Rutin Improves Cardiac and Erythrocyte Membrane-Bound ATPase Activities in Male Rats Exposed to Cadmium Chloride and Lead Acetate.

Cardiovascular diseases have been associated with cadmium (Cd) and lead (Pb). Impaired Ca2+ and Na+/K+-ATPase activities have also been linked to hemolytic and cardiovascular disorders. This study investigated the effect of rutin on Cd and/or Pb-induced cardiac and erythrocyte disorders in male rats. Twenty-five (25) male Wistar rats were treated as (n=5): Control, Pb (60 mg/kg, p.o), Cd (5 mg/kg, p.o), Pb + Cd, Rutin + Pb + Cd (50 mg/kg Rt, 60 mg/kg Pb, 5 mg/kg Cd, p.o). Plasma electrolyte and Ca2+- and Na+/K+-ATPase activities in the erythrocyte and heart of the rats were assayed. There was an increased and decreased activity of cardiac and erythrocyte Na+/K+-ATPase in Pb- (172%) and Cd- (33.7%) treated groups, respectively. However, rutin increased erythrocyte Na+/K+-ATPase activity in Cd + Pb when compared with Cd and Cd + Pb groups. Erythrocyte Ca2+-ATPase activity was decreased in the Pb (68%), Cd (68%) and Cd + Pb (55.3%) groups. Cardiac Na+/K+-ATPase activity was not altered in Pb and Cd groups while it decreased in Cd + Pb. Rutin increased the activity of the pump in Cd +Pb-treated rats compared to the Cd+Pb group. Therefore, rutin reversed cadmium- and lead-induced impaired cardiac and erythrocyte membrane Ca2+- and Na+/K+-ATPase activities. Graphical Abstract Dotted lines-decrease activity, curved lines-increased activity (created with BioRender.com ).

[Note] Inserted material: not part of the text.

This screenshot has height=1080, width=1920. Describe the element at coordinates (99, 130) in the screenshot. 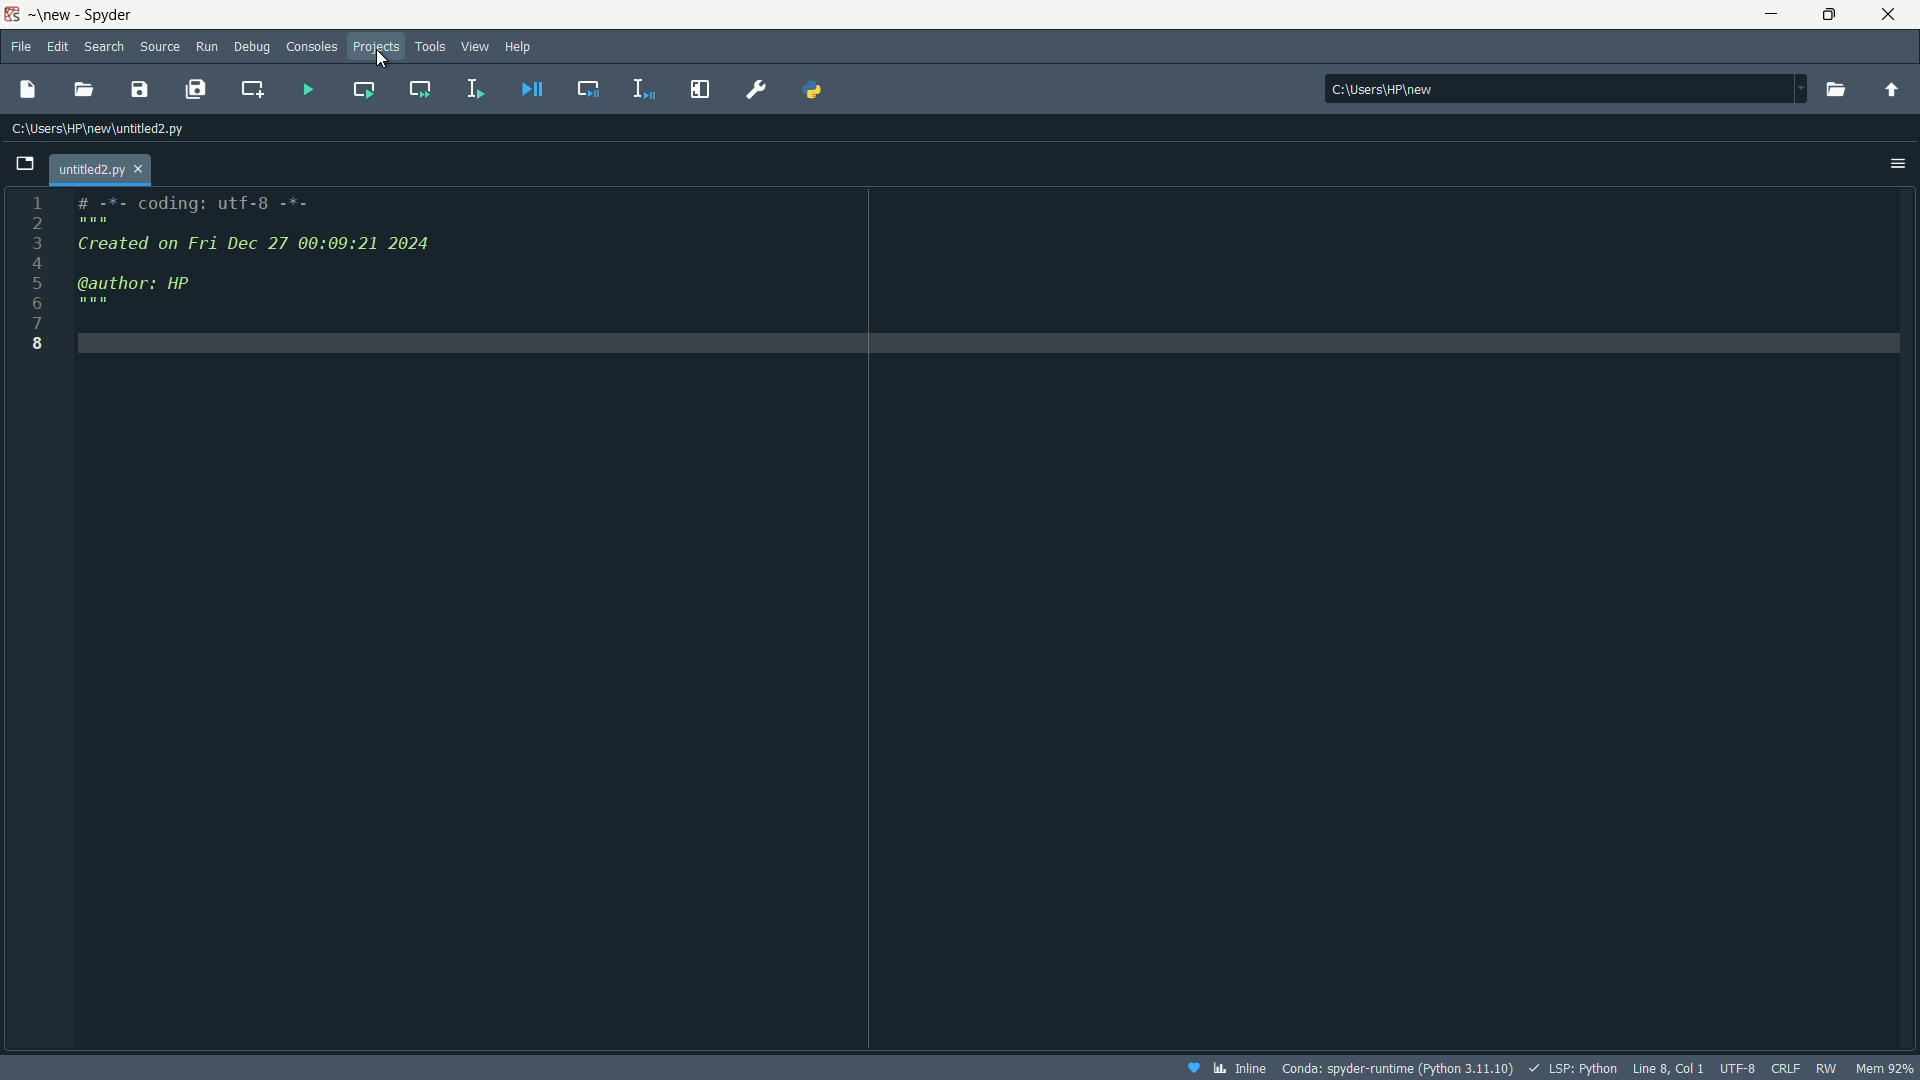

I see `file directory` at that location.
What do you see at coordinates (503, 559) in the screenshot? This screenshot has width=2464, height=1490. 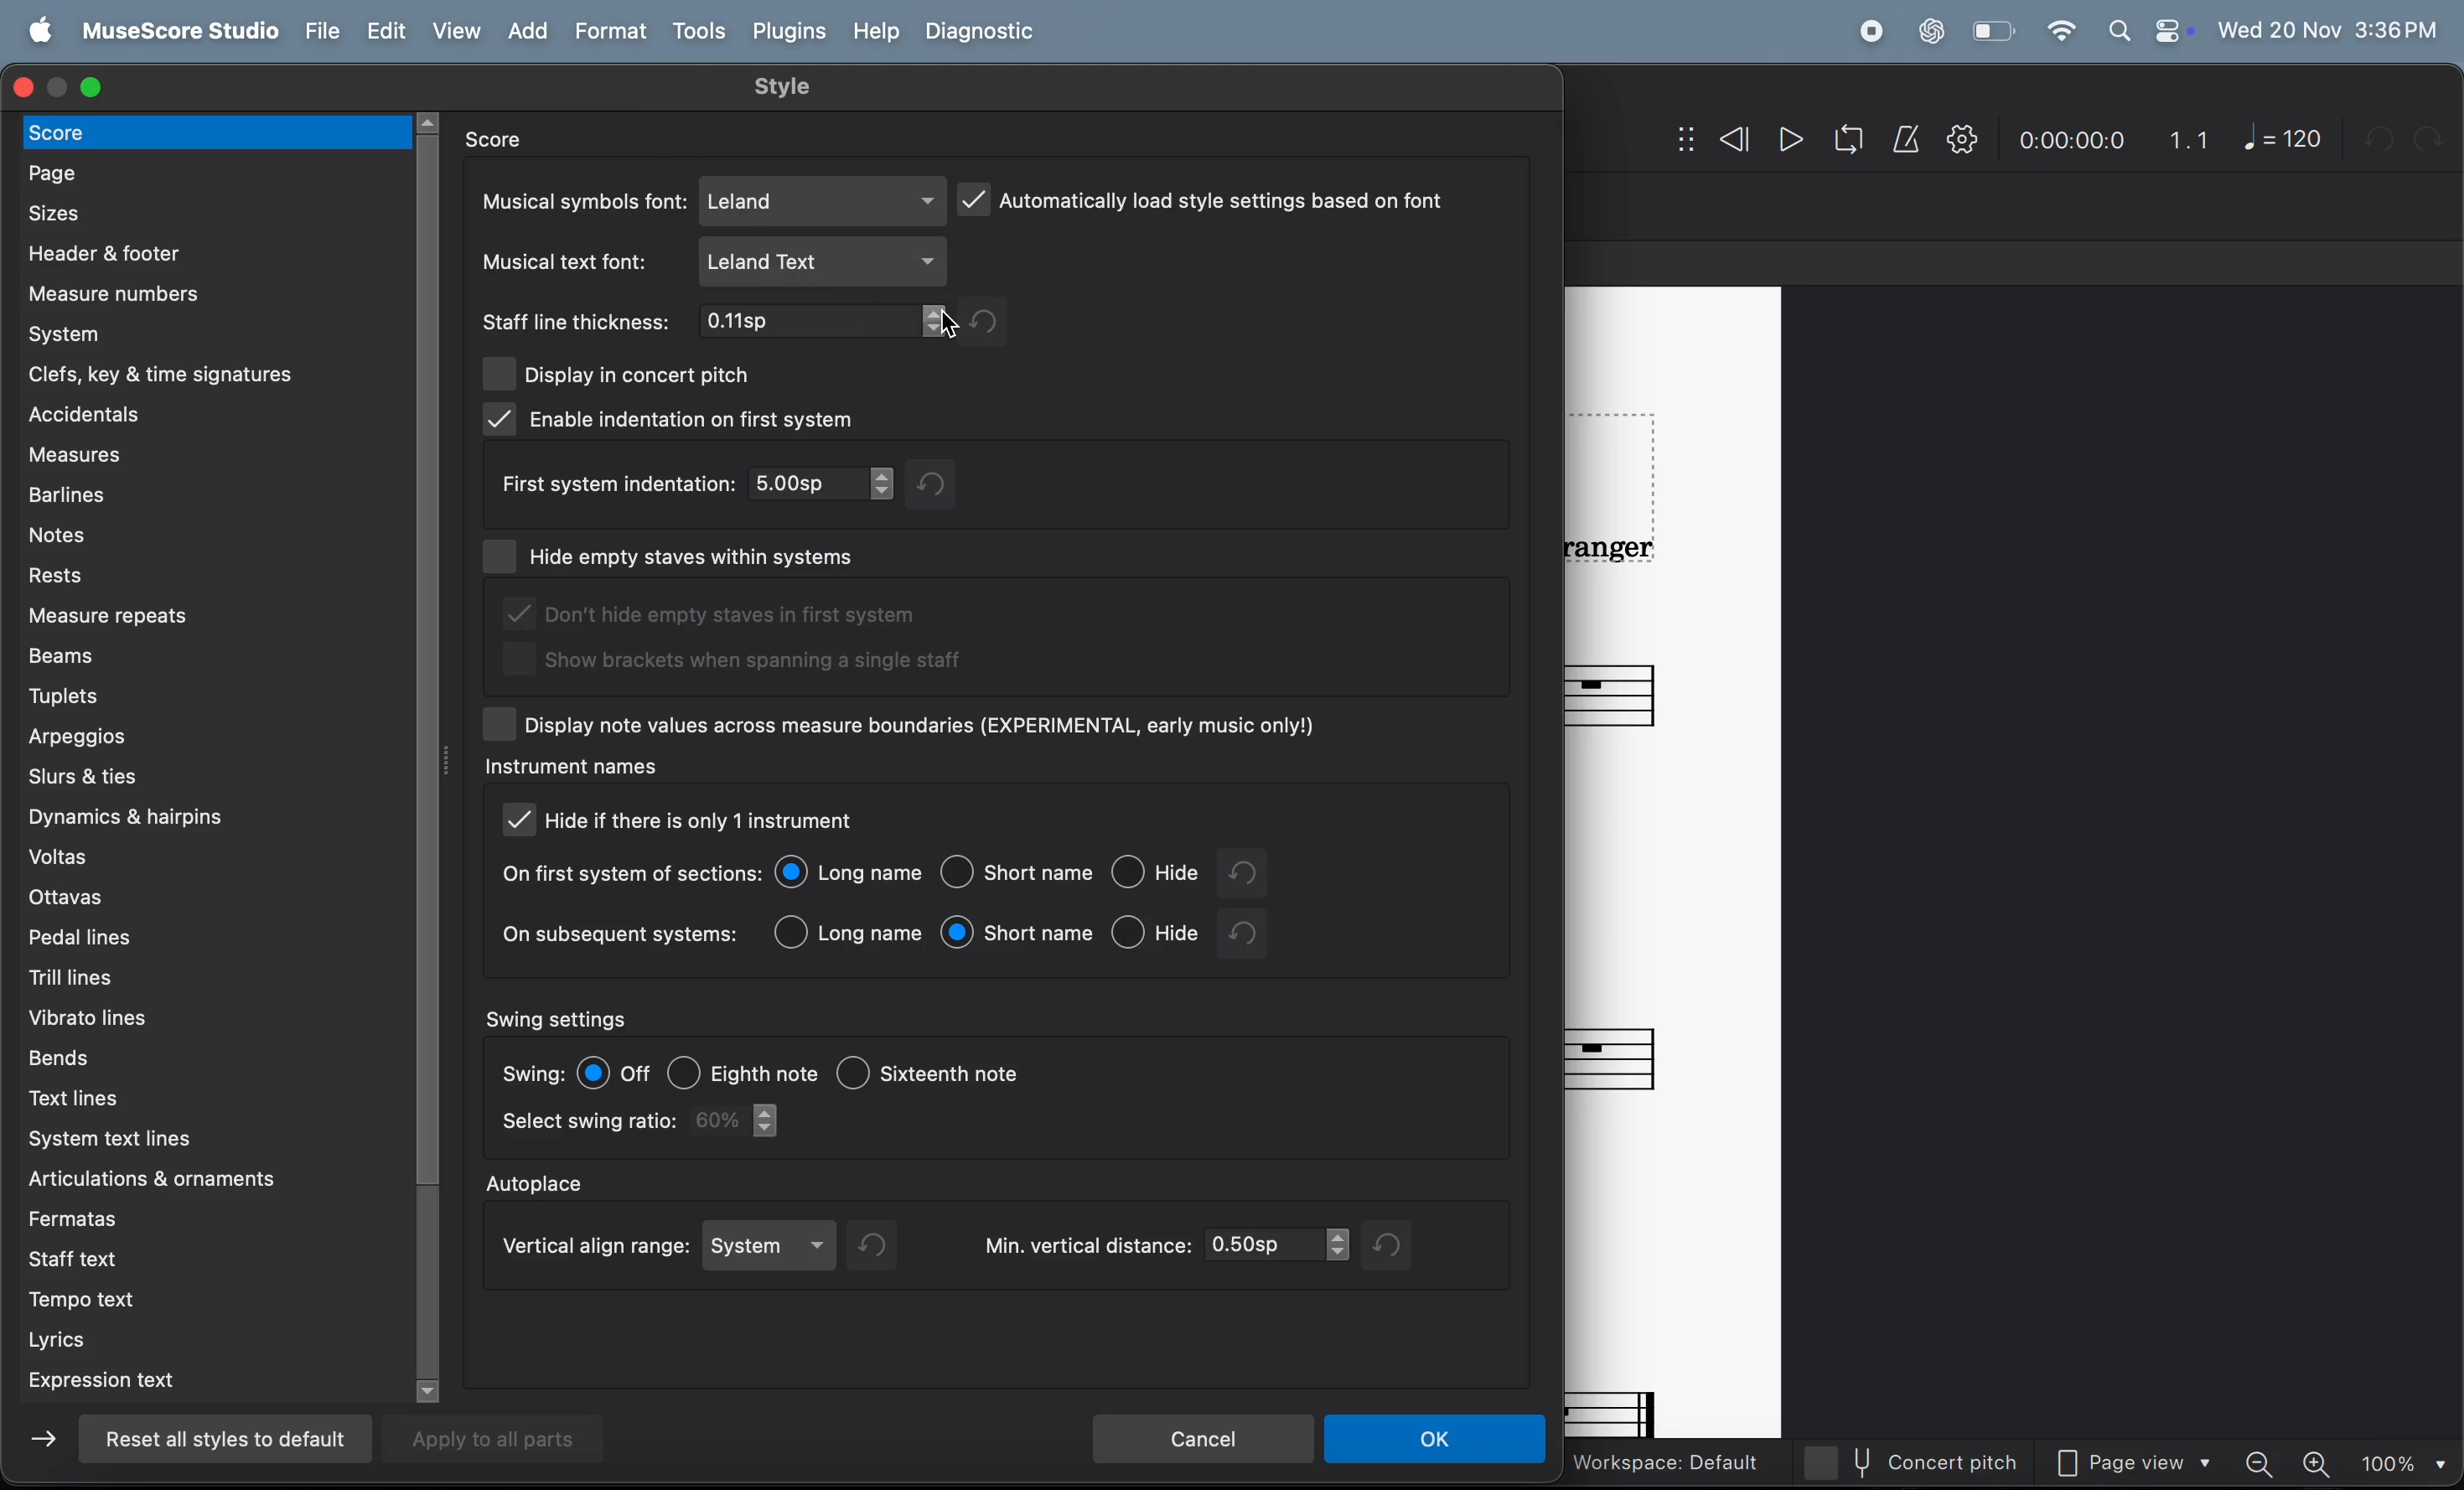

Rutin prevents cardiac oxidative stress and inflammation induced by bisphenol A and dibutyl phthalate exposure via NRF-2/NF-κB pathway.

AIM: Environmental pollutants such as plastic-component substances (phthalates and bisphenol A) that coexist in natural ecosystems have been linked to an increase in the occurrence of human health hazards, particularly cardiovascular health. This study was designed to investigate single and combined cardio-toxic effects of dibutyl phthalate and bisphenol-A and the possible interventional role of rutin. MATERIALS AND METHODS: Forty-two rats were randomized into 7 groups of 6 animals each and were treated as follows for 28 days: Control (0.1% DMSO), Bisphenol-A (BPA, 25 mg/kg, p.o), Dibutyl phthalate (DBP, 25 mg/kg, p.o), BPA + Rutin (25 mg/kg, Rt 50 mg/kg), DBP + Rt (25 mg/kg, Rt 50 mg/kg), BPA + DBP, BPA + DBP + Rt. Cardiac lipid peroxidation, antioxidants and inflammatory markers activities were measured. KEY FINDINGS: The result showed that BPA reduced the superoxide dismutase (SOD) activity, DBP and DBP+ BPA reduced the catalase (CAT) activity, DBP reduced glutathione (GSH) and nuclear factor erythroid 2-related factor 2 (Nrf2) while malondialdehyde (MDA) increased in DBP + BPA group. Also, DBP increased tissue C-reactive protein (CRP); DBP, DBP + BPA increased tissue nuclear factor kappa B (NF-κB); DBP + BPA increased plasma CRP; BPA increased plasma NF-κB. However, rutin efficiently reduced MDA level, CRP and NF-κB; increasing SOD, GSH and Nrf2 levels in DBP and BPA exposed rats. SIGNIFICANCE: These results revealed that bisphenol and dibutyl phthalate exposure caused oxidative stress and inflammation in the heart through Nrf2/NF-κB signaling pathway while oral administration of rutin prevents these effects via upregulation of Nrf2 and suppression of NF-κB signaling pathway.